What does machine learning say about the drivers of inflation?

(updated version December 2022)

BIS Working Papers  |  No 980  | 
24 November 2021



Which are the key drivers of inflation, and what role do expectations play in the inflation process have been long-standing questions in macroeconomics, particularly given their relevance to economic policymaking. This paper sheds some fresh light on these central questions using machine learning.


I examine inflation in 20 advanced economies since 2000 through the lens of a flexible data-driven method. Beyond comparing explanatory performance with more traditional econometric methods, as far as possible, I also interpret the predicted relations between explanatory variables and consumer price inflation.


The machine learning model predicts headline and core CPI inflation relatively well, even when only a small standard set of macroeconomic indicators is used. Inflation prediction errors are smaller than with standard OLS models using the same set of explanatory variables – which are firmly grounded on economic theory. Expectations emerge as the most important predictor of CPI inflation. That said, the relative importance of expectations has declined during the last 10 years.


This paper examines the drivers of CPI inflation through the lens of a simple, but computationally intensive machine learning technique. More specifically, it predicts inflation across 20 advanced countries between 2000 and 2021, relying on 1,000 regression trees that are constructed based on six key macroeconomic variables. This agnostic, purely data driven method delivers (relatively) good outcome prediction performance.

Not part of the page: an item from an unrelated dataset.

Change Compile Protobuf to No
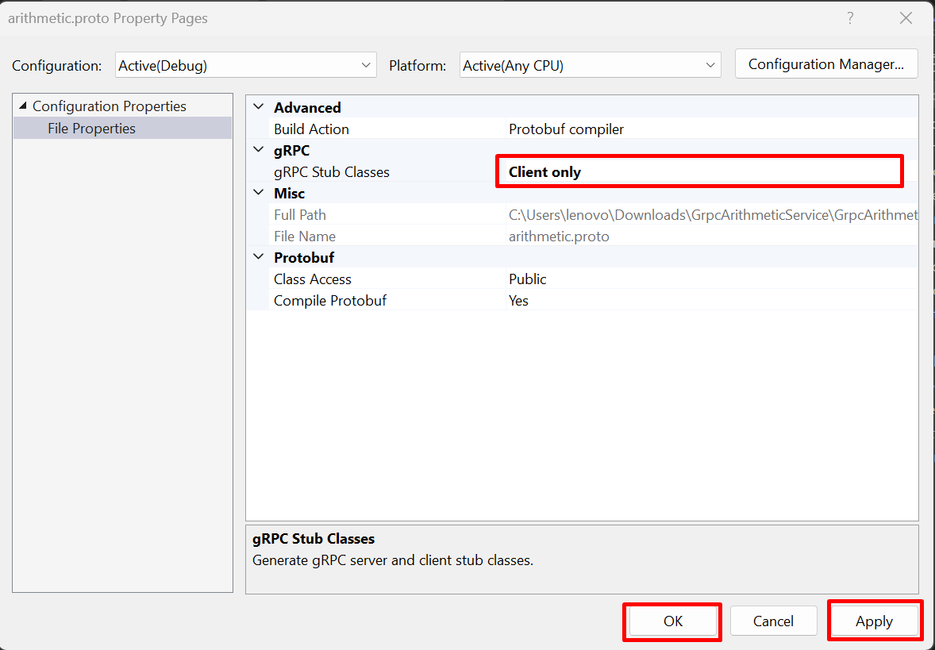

Out of sample root mean square errors (RMSE) systematically beat even the in-sample benchmark econometric models, with a 28% RMSE reduction relative to a naïve AR(1) model and a 8% RMSE reduction relative to OLS. Overall, the results highlight the role of expectations for inflation outcomes in advanced economies, even though their importance appears to have declined somewhat during the last 10 years.

Keywords: expectations, forecast, inflation, machine learning, oil price, output gap, Phillips curve.

JEL classification: E27, E30, E31, E37, E52, F41.